When Mary J Blige was in pain, the world knew it. Her album “My Life” was a manifesto that captured the despair of women in the ghetto, a tale of life and loss that mirrored the singer’s offstage troubles. Then she started to feel better and became determined to take the world with her. Her last two albums were called “The Breakthrough,” and “Growing Pains,” and moved her past her Billie Holiday stage. Think of her now as the Oprah Winfrey of hip-hop soul.
On Wednesday night, the singer showed up at a massive shopping party at Gucci’s Fifth Avenue flagship, and was determined to do more than help sell clothes (or score some free ones for herself). The event was a benefit for the Foundation for the Advancement of Women Now, which Blige started with branding expert Steve Stoute.
As she explained: “Steve is a friend of mine and a business partner. Being that he knows my movement and he knows exactly who I am, he said, ‘Mary, what is it that you want to do? What is it that inspires you?’ I said, ‘Helping women.’ He was like, ‘Why don’t we start a foundation?’ I said yes.”
Gucci was a logical spot for a fete, because, as Blige put it, “We know so many women who come in and out of Gucci. This is our spot.”
Blige herself has been dropping her cash on the brand’s bags, clothes and shoes since the early Nineties. “When I got enough money to come to Gucci, I was here,” she said, with a laugh.
What are the biggest issues facing women today? “Insecurities due to lack of education and insecurities due to lack of self-love and confidence,” she said. “Anytime you abuse drugs and alcohol, that stems from your childhood.
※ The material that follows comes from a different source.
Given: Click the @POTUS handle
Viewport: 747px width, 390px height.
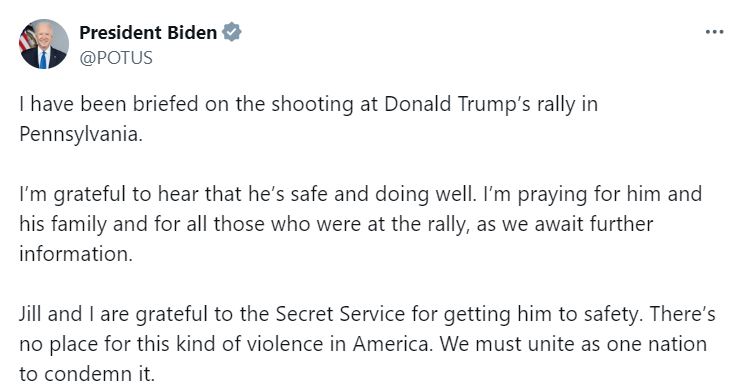Looking at the screenshot, I should [x=116, y=58].
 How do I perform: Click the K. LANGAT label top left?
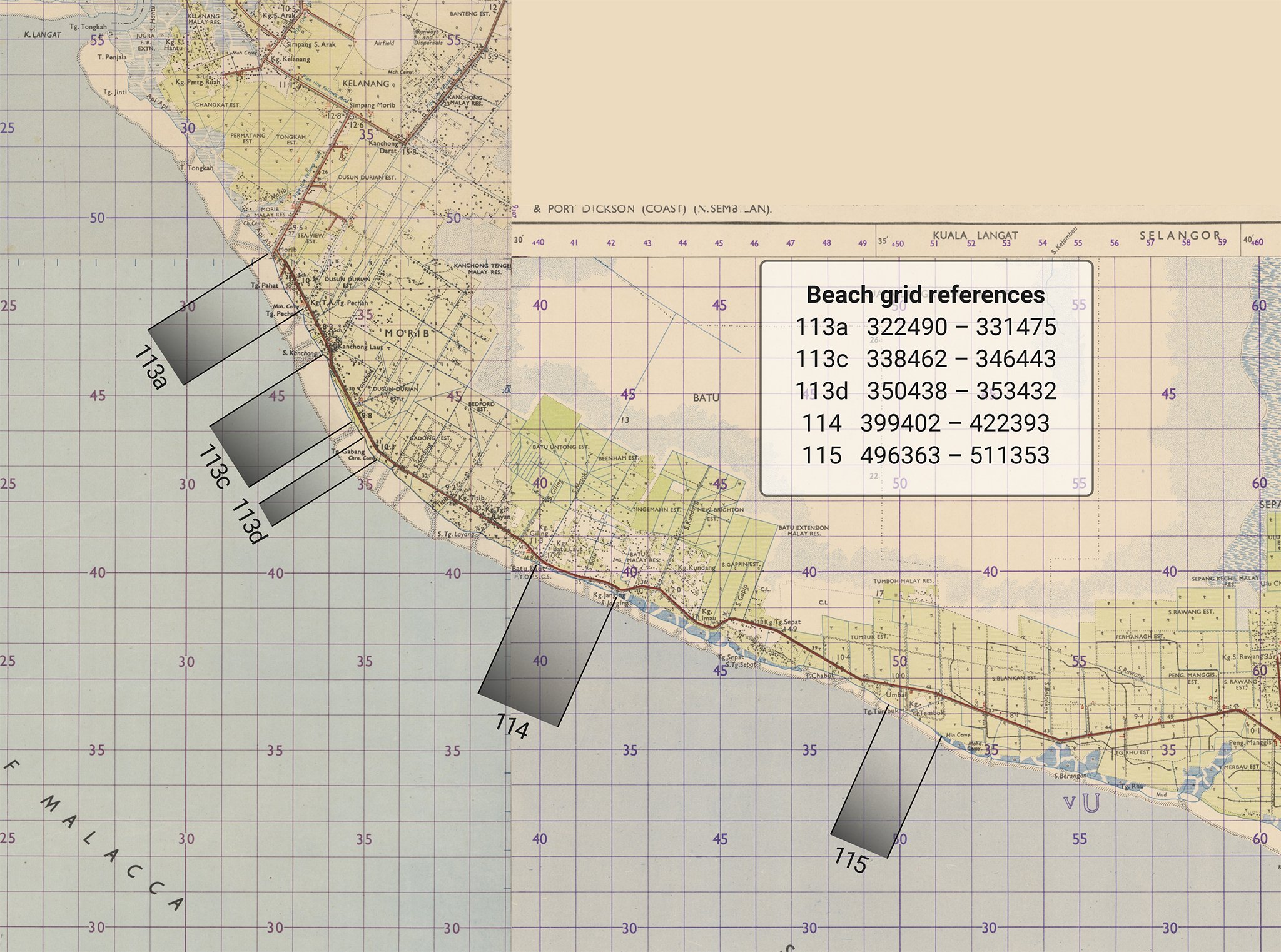[x=43, y=34]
It creates this ball of insecurity. It turns into an inferiority complex and you end up believing that you’re nothing.”
So does that make shopping at Gucci a sign of self-love or a need to compensate?
“Well, shopping at Gucci because you want the clothes to dress in, and it makes you feel good externally, that’s one thing,” Blige said. “But if you feel good about yourself already and you’re shopping at Gucci, that’s better. That’s everything. If you deal with your issues and then buy a coat, wooeee!”
Downstairs, Donald Trump made a beeline for Serena Williams, telling onlookers and press that she’d done nothing wrong talking back to the referee who went on to throw her out of the U.S. Open last weekend. And LeBron James was everywhere, though few could talk to him due to a very intimidating group of bodyguards.
“You’re going to delete that photo right now,” one of his goons told a fan who tried to take a snapshot of the basketball star.